Summarize the passage on belief and real love in three sentences.

#### Passage shown

What happens when the sun descends beneath the horizon and what happens when we taste our last breath? Our beliefs shape our answers to these technicalities and our answers to these technicalities shape our lives. There is a beginning to everything, even the end. As for the answers to the technicalities of the beginning. To believe in a God, chance or a chemical reaction; it’s entirely up to us. I choose to believe that it all began with God. I believe that “In the beginning there was God…”

“With the possible exception of the equator, everything begins somewhere.” C. S. Lewis

Wednesday 2 January 2013

Life illuminated...


 

Author and artist Henry Miller once wrote “Real love is never perplexed, never qualifies, never rejects, never demands. It replenishes, by grace of restoring unlimited circulation. It burns, because it knows the true meaning of sacrifice. It is life illuminated.”

The idea of real love can often times bring out the romantics and cynics in force. The romantics argue that true and 'real love' exists, that it lasts if only you find the right one/ones. The cynics (myself usually included) lean towards the argument that the whole idea of 'real love' is just a grown-up version of Santa Clause; a myth we've been fed since childhood to keep us buying magazines, joining clubs, and doing therapy.

Then there are those who argue that we have the ideal all wrong. In her book All About Love, Bell Hooks quotes Erich Fromm “To love somebody is not just a strong feeling – it is a decision, it is a judgment, it is a promise. If lover were only a feeling there would be no basis for the promise to love each other forever. A feeling comes and it may go.”

She goes on herself to write “How different things might be if, rather than saying, 'I think I'm in love,' we were saying, 'I've connected with someone in a way that makes me think I'm on they way to knowing love,' Or if instead of saying 'I am in love' we were saying 'I am loving or 'I will love.”

The argument of 'real love' is one of those things like grace; we will never fully get it. As much as the cynic knows we will never attain it in perfection, something in us continues (despite all opposition) to believe that life is better with it. Life is better when we are striving to accept and give it more fully, even if our all attempts are watered down reflections of the ideal. 

And maybe just maybe there is a 'real love' that is never perplexed, never qualifies, never rejects and never demands. A love that replenishes, by grace going on and on. A love that burns, because it knows sacrifice. Maybe there is a love that is life illuminating if we choose to search for, accept and offer it.

########
#### Information

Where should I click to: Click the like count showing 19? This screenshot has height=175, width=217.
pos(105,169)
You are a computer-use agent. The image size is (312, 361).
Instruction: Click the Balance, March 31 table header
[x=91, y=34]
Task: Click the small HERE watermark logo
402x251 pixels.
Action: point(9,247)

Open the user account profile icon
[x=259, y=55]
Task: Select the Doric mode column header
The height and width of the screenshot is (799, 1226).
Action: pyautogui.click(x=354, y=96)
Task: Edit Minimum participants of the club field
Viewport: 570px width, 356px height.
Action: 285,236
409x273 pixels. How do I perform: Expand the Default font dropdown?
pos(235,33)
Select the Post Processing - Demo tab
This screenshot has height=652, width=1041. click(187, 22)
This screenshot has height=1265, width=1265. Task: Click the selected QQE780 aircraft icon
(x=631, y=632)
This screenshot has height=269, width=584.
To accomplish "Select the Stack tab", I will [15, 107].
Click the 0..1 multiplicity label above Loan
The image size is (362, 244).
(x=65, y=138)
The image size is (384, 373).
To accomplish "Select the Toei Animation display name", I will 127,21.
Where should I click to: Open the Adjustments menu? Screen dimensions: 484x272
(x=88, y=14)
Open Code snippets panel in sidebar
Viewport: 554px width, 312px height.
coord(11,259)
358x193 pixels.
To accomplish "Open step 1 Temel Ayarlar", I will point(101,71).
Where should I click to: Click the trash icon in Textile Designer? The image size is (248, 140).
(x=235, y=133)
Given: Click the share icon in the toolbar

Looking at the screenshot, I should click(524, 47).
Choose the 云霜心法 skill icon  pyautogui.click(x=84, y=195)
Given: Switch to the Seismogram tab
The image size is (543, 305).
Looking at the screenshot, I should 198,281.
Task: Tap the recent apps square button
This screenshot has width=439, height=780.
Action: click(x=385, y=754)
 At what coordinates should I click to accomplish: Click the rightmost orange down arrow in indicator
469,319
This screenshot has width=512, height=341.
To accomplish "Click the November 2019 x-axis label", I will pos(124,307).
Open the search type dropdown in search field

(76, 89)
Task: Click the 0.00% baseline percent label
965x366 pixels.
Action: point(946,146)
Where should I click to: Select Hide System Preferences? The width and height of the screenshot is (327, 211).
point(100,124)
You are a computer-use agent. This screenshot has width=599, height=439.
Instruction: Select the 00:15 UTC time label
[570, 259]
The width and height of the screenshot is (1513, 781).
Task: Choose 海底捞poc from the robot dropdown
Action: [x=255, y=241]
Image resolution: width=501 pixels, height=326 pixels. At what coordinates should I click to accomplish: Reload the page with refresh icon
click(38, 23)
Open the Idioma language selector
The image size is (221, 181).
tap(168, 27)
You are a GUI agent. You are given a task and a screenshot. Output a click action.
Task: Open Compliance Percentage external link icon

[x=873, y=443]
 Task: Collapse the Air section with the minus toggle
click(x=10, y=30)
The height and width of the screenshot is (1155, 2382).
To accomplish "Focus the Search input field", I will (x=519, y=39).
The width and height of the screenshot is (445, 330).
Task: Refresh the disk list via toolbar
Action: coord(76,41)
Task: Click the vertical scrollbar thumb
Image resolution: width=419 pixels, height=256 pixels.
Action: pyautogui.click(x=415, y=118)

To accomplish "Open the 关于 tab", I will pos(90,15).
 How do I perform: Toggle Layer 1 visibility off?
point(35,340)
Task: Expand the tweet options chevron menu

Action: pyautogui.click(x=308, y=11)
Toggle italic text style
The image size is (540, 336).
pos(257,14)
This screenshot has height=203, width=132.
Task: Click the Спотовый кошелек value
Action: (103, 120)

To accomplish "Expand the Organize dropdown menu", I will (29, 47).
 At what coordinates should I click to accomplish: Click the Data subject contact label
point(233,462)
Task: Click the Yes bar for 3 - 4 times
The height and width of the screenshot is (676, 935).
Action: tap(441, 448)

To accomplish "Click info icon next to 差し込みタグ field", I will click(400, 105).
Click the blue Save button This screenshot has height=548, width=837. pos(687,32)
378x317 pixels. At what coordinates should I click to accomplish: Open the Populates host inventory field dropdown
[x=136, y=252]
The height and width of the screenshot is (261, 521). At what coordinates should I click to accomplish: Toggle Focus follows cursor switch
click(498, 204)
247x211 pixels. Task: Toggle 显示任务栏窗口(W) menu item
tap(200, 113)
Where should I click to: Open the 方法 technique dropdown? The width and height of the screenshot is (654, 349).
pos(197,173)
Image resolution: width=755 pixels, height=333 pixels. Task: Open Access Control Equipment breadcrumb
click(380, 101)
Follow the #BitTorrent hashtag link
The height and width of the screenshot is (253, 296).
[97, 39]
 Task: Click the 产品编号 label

########

• Output below
An opening note holds that our beliefs about beginnings and endings shape our lives, and the writer chooses to believe that everything began with God. A post then sets Henry Miller's description of real love against romantics, who argue that it exists and lasts, and cynics, usually including the writer, who call it a myth, while Erich Fromm, quoted by Bell Hooks, calls love a decision and a promise rather than only a feeling. The writer concludes that real love, like grace, is never fully grasped, yet life is better when we strive to give and accept it, and such a love may exist if we choose to search for, accept and offer it.